Когда Роберт выходит в туалет, Клара садится к Саймону на койку. Глаза у неё опухли.

Клара спрашивает:

— Смогу ли я кого-то ещё полюбить, как тебя?

Клара ныряет к нему под одеяло. Саймон так исхудал, что на узкой больничной койке им просторно вдвоём.

— Да ладно тебе, — говорит Саймон. Её же слова, сказанные в самом начале, тем утром на крыше, когда всходило солнце. — Полюбишь, никуда не денешься, и намного сильней, чем меня.

— Нет, — Клара задыхается, — не смогу. — Она кладёт голову Саймону на подушку, и когда поворачивает к нему лицо, её волосы щекочут ему плечо. — Что она тебе сказала?

Разве теперь важно?

— В воскресенье, — отвечает Саймон.

— Ох, Сай… — Сдавленный визг, будто рвётся с цепи собака. Поняв, что это ее, Клара зажимает ладонью рот. — Если бы… если бы…

— Никаких «если», — перебивает Саймон. — Смотри, что она мне подарила!

— Вот что! — Клара указывает взглядом на бляшки у него на руках, на его торчащие рёбра. Даже его светлые кудри поредели, и всякий раз, когда сиделка его купает, слив забит волосами.

— Нет, — отвечает Саймон, — вот что. — И указывает на окно. — Я никогда не уехал бы в Сан-Франциско, если бы не она. Никогда бы не встретил Роберта. Не научился бы танцевать. Так и сидел бы дома, ждал, когда моя жизнь наконец начнется.
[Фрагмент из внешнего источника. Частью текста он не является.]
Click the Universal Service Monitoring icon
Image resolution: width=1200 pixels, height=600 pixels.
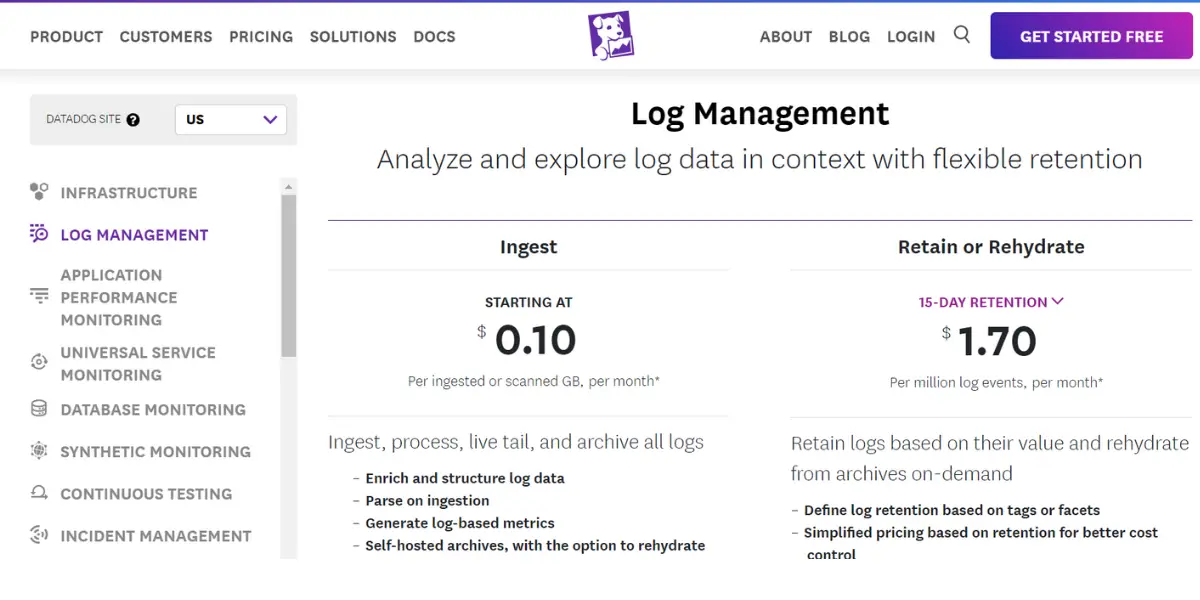click(x=39, y=362)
Он зол на свою болезнь, люто её ненавидит. До сих пор он ненавидел и гадалку. Как могла она напророчить столь страшную судьбу ребёнку? Но теперь он воспринимает её иначе, как вторую мать или божество, ведь это она распахнула перед ним дверь и велела: иди!

Клара будто окаменела. Саймон помнит выражение лица, которое часто видел у неё первое время после переезда, — странную смесь досады и нежности. Теперь он понял, что в нём необычного. Клара смотрела на него точь-в-точь как гадалка: наблюдая за ним, ведя обратный отсчет. Любовь к сестре расцветает в нем, точно бутон. Он вспоминает Клару на крыше — как она стояла на краю и говорила, не глядя на него: «Назови хоть одну причину, почему тебе нельзя жить по-своему».
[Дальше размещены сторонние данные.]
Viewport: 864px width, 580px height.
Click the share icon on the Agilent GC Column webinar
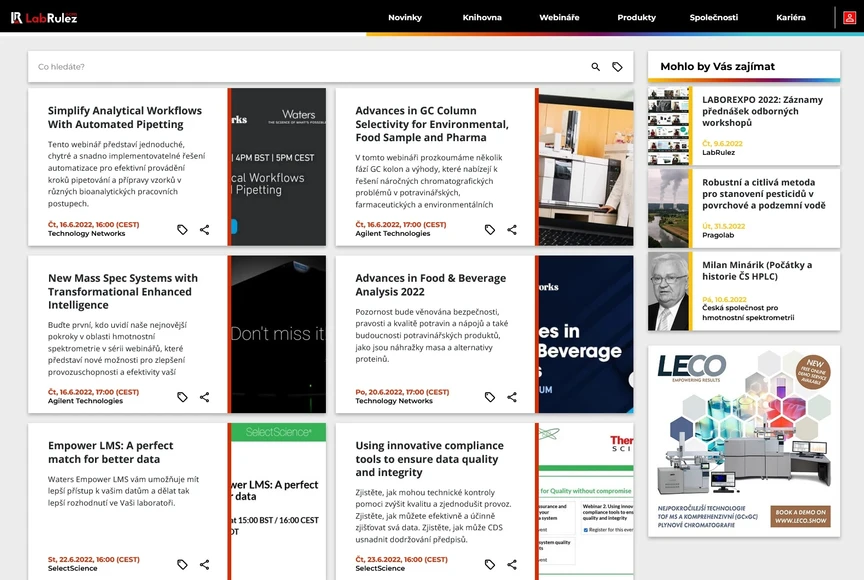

— Тебя не удивило, когда я сказал про воскресенье, — говорит Саймон. — Ты знала с самого начала.

— Твой день… — шепчет Клара. — Ты сказал «молодым». Я хотела, чтобы у тебя было всё, о чём ты мечтал.
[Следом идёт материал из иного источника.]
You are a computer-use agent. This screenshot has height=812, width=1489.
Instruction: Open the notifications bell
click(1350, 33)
Саймон сжимает Кларину руку. Ладонь у неё мягкая, розовая.

— У меня уже всё есть, — отвечает он.

Иногда Клара оставляет Саймона и Роберта вдвоём. Когда больше ни на что нет сил, они смотрят видеокассеты, взятые напрокат в публичной библиотеке Сан-Франциско, выступления великих танцоров — Нуреева, Барышникова, Нижинского. Кто-то из добровольцев «Шанти» притаскивает из общей комнаты телевизор, и Роберт ложится рядом с Саймоном на койку.

Саймон любуется им. «Какое же счастье, что я тебя встретил». Будущее Роберта его тревожит.

— Если он тоже болен, — просит Саймон Клару, — пусть он участвует в испытаниях новых лекарств. Обещай мне, Клара, — обещай, что позаботишься об этом.

В отделении ходят слухи о новом лекарстве, об успешных испытаниях в Африке.

— Хорошо, Сай, — шепчет Клара. — Обещаю. Постараюсь.

Почему все годы жизни с Робертом ему так тяжело давались слова любви? Сейчас, долгими летними вечерами, Саймон твердит вновь и вновь: я люблю тебя, я люблю тебя — пароль и отзыв, столь же необходимые для жизни, как пища, как воздух. И лишь когда он слышит ответ Роберта, сердце бьётся ровнее, глаза закрываются — теперь он наконец-то уснёт.